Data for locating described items
>>>

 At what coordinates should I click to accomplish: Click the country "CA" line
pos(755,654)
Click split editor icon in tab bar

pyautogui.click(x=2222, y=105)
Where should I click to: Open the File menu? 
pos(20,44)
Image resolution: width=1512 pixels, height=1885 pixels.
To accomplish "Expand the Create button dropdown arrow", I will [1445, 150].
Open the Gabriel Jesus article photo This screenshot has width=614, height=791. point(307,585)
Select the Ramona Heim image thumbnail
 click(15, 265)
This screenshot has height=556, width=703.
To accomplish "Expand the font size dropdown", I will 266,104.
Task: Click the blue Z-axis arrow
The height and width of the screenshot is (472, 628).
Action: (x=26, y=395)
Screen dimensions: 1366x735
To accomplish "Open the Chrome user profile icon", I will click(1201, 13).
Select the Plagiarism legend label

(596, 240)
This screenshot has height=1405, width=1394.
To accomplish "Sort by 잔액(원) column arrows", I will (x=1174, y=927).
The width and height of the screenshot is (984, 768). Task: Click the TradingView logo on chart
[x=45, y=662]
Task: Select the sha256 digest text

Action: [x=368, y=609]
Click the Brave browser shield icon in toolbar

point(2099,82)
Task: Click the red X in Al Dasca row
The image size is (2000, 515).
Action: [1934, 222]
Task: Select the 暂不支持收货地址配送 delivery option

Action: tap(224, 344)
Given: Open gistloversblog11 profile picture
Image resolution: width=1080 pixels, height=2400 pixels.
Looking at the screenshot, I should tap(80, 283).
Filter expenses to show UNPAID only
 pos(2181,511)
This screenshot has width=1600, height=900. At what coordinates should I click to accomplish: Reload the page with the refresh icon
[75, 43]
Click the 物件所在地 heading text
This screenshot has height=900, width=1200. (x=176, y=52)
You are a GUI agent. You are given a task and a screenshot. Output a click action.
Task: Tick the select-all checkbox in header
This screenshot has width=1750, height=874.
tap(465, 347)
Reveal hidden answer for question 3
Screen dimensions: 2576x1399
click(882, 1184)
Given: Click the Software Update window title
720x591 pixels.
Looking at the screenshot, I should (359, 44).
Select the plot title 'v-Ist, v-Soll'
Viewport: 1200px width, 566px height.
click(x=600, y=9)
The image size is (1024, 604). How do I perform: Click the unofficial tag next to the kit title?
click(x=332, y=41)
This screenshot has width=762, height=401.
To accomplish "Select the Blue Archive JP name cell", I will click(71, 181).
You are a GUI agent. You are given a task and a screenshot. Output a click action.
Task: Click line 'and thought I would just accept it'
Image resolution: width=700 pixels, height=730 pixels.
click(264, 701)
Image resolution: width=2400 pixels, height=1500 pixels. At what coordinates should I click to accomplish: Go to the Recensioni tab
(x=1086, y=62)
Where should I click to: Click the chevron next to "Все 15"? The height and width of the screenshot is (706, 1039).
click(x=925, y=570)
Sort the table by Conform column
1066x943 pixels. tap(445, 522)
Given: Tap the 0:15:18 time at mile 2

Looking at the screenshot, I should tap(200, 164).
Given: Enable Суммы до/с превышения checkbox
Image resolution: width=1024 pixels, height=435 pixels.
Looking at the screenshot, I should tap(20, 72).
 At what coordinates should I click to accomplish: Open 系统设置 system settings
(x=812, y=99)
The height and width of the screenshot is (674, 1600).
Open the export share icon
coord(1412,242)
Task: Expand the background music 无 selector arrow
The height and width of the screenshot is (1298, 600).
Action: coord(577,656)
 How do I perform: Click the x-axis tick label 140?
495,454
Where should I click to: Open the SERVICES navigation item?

<<<

> **Short task**:
Copy out all of the data above line for line, without altering anything.

> **Correct output**:
 At what coordinates should I click to accomplish: Click the country "CA" line
pos(755,654)
Click split editor icon in tab bar

pyautogui.click(x=2222, y=105)
Where should I click to: Open the File menu? 
pos(20,44)
Image resolution: width=1512 pixels, height=1885 pixels.
To accomplish "Expand the Create button dropdown arrow", I will [1445, 150].
Open the Gabriel Jesus article photo This screenshot has width=614, height=791. point(307,585)
Select the Ramona Heim image thumbnail
 click(15, 265)
This screenshot has height=556, width=703.
To accomplish "Expand the font size dropdown", I will 266,104.
Task: Click the blue Z-axis arrow
The height and width of the screenshot is (472, 628).
Action: (x=26, y=395)
Screen dimensions: 1366x735
To accomplish "Open the Chrome user profile icon", I will click(1201, 13).
Select the Plagiarism legend label

(596, 240)
This screenshot has height=1405, width=1394.
To accomplish "Sort by 잔액(원) column arrows", I will (x=1174, y=927).
The width and height of the screenshot is (984, 768). Task: Click the TradingView logo on chart
[x=45, y=662]
Task: Select the sha256 digest text

Action: [x=368, y=609]
Click the Brave browser shield icon in toolbar

point(2099,82)
Task: Click the red X in Al Dasca row
The image size is (2000, 515).
Action: [1934, 222]
Task: Select the 暂不支持收货地址配送 delivery option

Action: tap(224, 344)
Given: Open gistloversblog11 profile picture
Image resolution: width=1080 pixels, height=2400 pixels.
Looking at the screenshot, I should tap(80, 283).
Filter expenses to show UNPAID only
 pos(2181,511)
This screenshot has width=1600, height=900. At what coordinates should I click to accomplish: Reload the page with the refresh icon
[75, 43]
Click the 物件所在地 heading text
This screenshot has height=900, width=1200. (x=176, y=52)
You are a GUI agent. You are given a task and a screenshot. Output a click action.
Task: Tick the select-all checkbox in header
This screenshot has width=1750, height=874.
tap(465, 347)
Reveal hidden answer for question 3
Screen dimensions: 2576x1399
click(882, 1184)
Given: Click the Software Update window title
720x591 pixels.
Looking at the screenshot, I should (359, 44).
Select the plot title 'v-Ist, v-Soll'
Viewport: 1200px width, 566px height.
click(x=600, y=9)
The image size is (1024, 604). How do I perform: Click the unofficial tag next to the kit title?
click(x=332, y=41)
This screenshot has width=762, height=401.
To accomplish "Select the Blue Archive JP name cell", I will click(71, 181).
You are a GUI agent. You are given a task and a screenshot. Output a click action.
Task: Click line 'and thought I would just accept it'
Image resolution: width=700 pixels, height=730 pixels.
click(264, 701)
Image resolution: width=2400 pixels, height=1500 pixels. At what coordinates should I click to accomplish: Go to the Recensioni tab
(x=1086, y=62)
Where should I click to: Click the chevron next to "Все 15"? The height and width of the screenshot is (706, 1039).
click(x=925, y=570)
Sort the table by Conform column
1066x943 pixels. tap(445, 522)
Given: Tap the 0:15:18 time at mile 2

Looking at the screenshot, I should tap(200, 164).
Given: Enable Суммы до/с превышения checkbox
Image resolution: width=1024 pixels, height=435 pixels.
Looking at the screenshot, I should tap(20, 72).
 At what coordinates should I click to accomplish: Open 系统设置 system settings
(x=812, y=99)
The height and width of the screenshot is (674, 1600).
Open the export share icon
coord(1412,242)
Task: Expand the background music 无 selector arrow
The height and width of the screenshot is (1298, 600).
Action: coord(577,656)
 How do I perform: Click the x-axis tick label 140?
495,454
Where should I click to: Open the SERVICES navigation item?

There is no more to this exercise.